The cDNA sequence corresponding to normal EGF receptor has been reported by Ullrich et al., in Nature 1984 309, 418-425. Wong et al., Proc Natl Acad Sci USA 1992, 89, 2965-2969 and Vogelstein and Bigner (PCT/US90/04489) characterized the genetic alterations associated with rearrangements or deletions of this gene in five malignant gliomas. They found mutant EGF receptor protein to be present in cells exhibiting three types of genetic deletion and/or rearrangement which result in a structurally altered receptor. The first class of deletions identified results in a gap in the extracytoplasmic domain near the transmembrane domain. The second class of deletions results in elimination of the distal portion of the extracytoplasmic domain of EGF receptor. The third class is characterized by a deletion of the majority of the external domain of the EGF receptor leaving substantially only the transmembrane portion and the intracytoplasmic domain. DNA sequences encoding proteins corresponding to each of these mutant classes were disclosed. Vogelstein and Bigner suggest that these DNA sequences may be introduced into a host cell by transformation or transfection and expressed using a wide variety of host/vector combinations. A number of useful expression vectors are disclosed including the lac system, the trp system, the tac system, the trc system major operator and promoter regions of phage lambda, the control region of fd coat protein, the glycolytic promoters of yeast, the promoters of yeast acid phosphatase, the promoters of the yeast a-mating factors, and promoters derived from polyoma, adenovirus, retrovirus, or simian virus, and other sequences known to control the expression of genes of prokaryotic or eukaryotic cells and their viruses of combinations thereof. Also disclosed are examples of expression hosts useful in the invention which include eukaryotic and prokaryotic hosts, such as strains of E. coli including E. coli SG-936, E. coli HB 101, E. coli W3110, E. coli X1776, E. coli X2282, E. coli DHI, and E. coli MRC1, Pseudomonas, Bacillus including Bacillus subtilis, Streptomyces, yeasts and other fungi, animal cells such as COS cells and CHO cells and human cells and plant cells in tissue culture. Vogelstein and Bigner suggest that the peptide product of the prokaryotic or eukaryotic hosts transformed with the DNA sequences can be employed in the production of antibodies.

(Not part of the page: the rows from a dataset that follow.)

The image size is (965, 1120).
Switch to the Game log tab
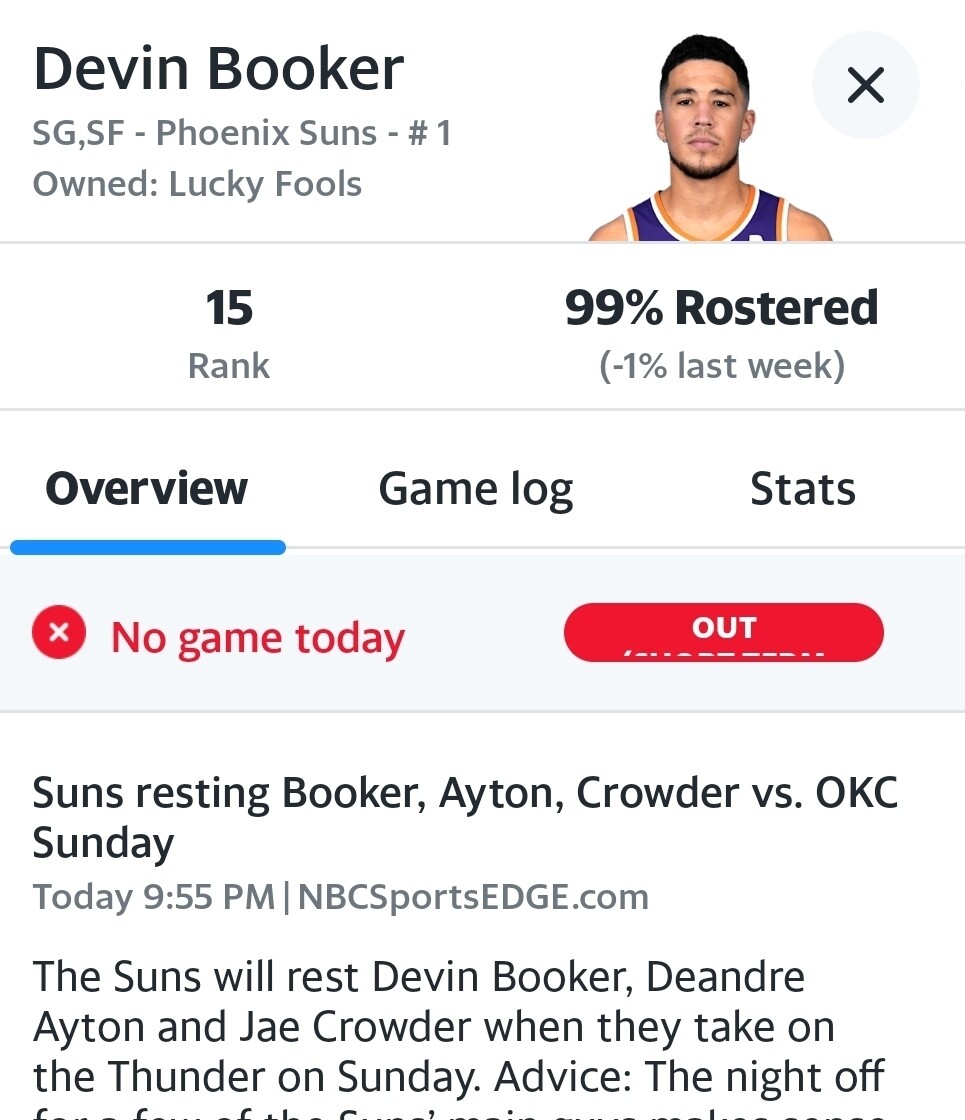pos(476,489)
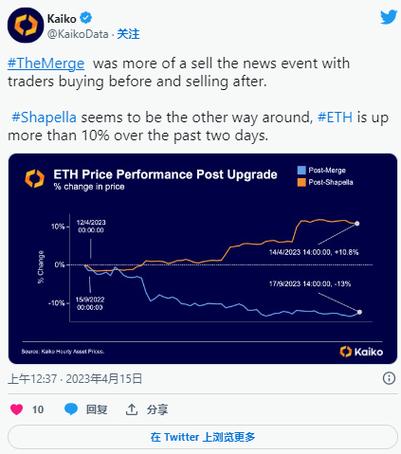Open the #TheMerge hashtag

coord(46,63)
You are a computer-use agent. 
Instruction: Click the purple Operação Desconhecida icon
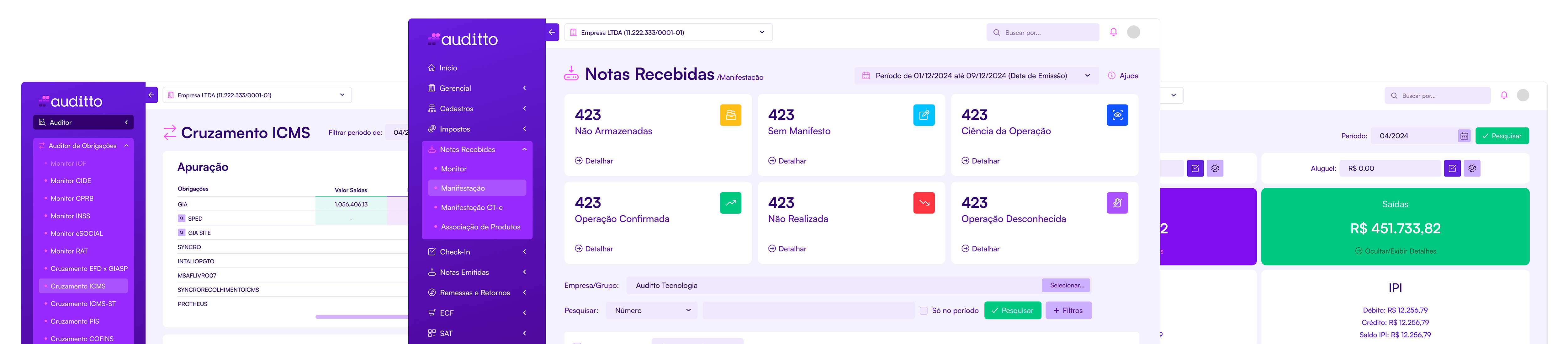pos(1117,203)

The in frame deletion from nucleotide 275-1075 in the EGF receptor (referred to as class I or Type I by Vogelstein and Bigner but hereinafter referred to as Type III) was demonstrated to generate a local amino acid sequence at the fusion junction of what were distant polypeptide sequences in the intact EGF receptor. (Humphrey et al., Proc Natl Acad Sci USA 1990, 87, 4207-4211). A 14 amino acid peptide spanning the junction was chemically synthesized, coupled to keyhole limpet hemocyanin, and used as an immunogen in rabbits. The elicited antibody reacted specifically with the fusion peptide in ELISA. The anti-fusion antibody was purified and shown to selectively bind the glioma deletion mutant. This antipeptide antibody was suggested as an ideal candidate for tumor imaging and immunotherapy.